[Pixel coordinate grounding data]
»»
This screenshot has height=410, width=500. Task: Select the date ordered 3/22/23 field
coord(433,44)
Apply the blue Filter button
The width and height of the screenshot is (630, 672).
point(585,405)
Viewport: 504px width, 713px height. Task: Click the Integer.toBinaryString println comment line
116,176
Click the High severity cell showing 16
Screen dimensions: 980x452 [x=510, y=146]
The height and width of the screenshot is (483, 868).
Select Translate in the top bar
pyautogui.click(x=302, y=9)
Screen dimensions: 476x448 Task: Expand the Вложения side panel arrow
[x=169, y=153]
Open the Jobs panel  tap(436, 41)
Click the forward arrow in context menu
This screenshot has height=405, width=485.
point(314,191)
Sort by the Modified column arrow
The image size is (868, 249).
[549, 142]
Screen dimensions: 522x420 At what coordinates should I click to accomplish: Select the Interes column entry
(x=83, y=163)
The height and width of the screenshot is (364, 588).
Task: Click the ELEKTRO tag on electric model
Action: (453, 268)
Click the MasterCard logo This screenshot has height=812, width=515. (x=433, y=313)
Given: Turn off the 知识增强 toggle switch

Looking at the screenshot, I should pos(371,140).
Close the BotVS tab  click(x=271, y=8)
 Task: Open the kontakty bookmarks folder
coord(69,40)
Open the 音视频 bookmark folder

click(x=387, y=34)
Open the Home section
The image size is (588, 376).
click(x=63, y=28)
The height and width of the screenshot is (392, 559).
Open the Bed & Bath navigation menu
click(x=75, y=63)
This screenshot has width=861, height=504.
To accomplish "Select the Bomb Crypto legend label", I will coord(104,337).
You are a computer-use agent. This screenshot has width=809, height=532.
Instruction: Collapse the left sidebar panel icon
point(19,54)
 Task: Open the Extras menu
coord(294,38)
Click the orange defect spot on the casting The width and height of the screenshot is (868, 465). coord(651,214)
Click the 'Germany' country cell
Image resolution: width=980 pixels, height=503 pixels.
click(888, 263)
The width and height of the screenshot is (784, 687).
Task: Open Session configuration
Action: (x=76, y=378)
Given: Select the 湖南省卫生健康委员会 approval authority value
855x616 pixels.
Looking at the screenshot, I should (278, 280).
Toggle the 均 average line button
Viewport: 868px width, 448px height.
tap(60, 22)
««
### [PROBLEM TO WORK ON]
Working from the records above, write out verbatim only the lines from the line containing "Open the Home section" through the line containing "You are a computer-use".

### [OUTPUT FOR THIS TASK]
Open the Home section
The image size is (588, 376).
click(x=63, y=28)
The height and width of the screenshot is (392, 559).
Open the Bed & Bath navigation menu
click(x=75, y=63)
This screenshot has width=861, height=504.
To accomplish "Select the Bomb Crypto legend label", I will coord(104,337).
You are a computer-use agent. This screenshot has width=809, height=532.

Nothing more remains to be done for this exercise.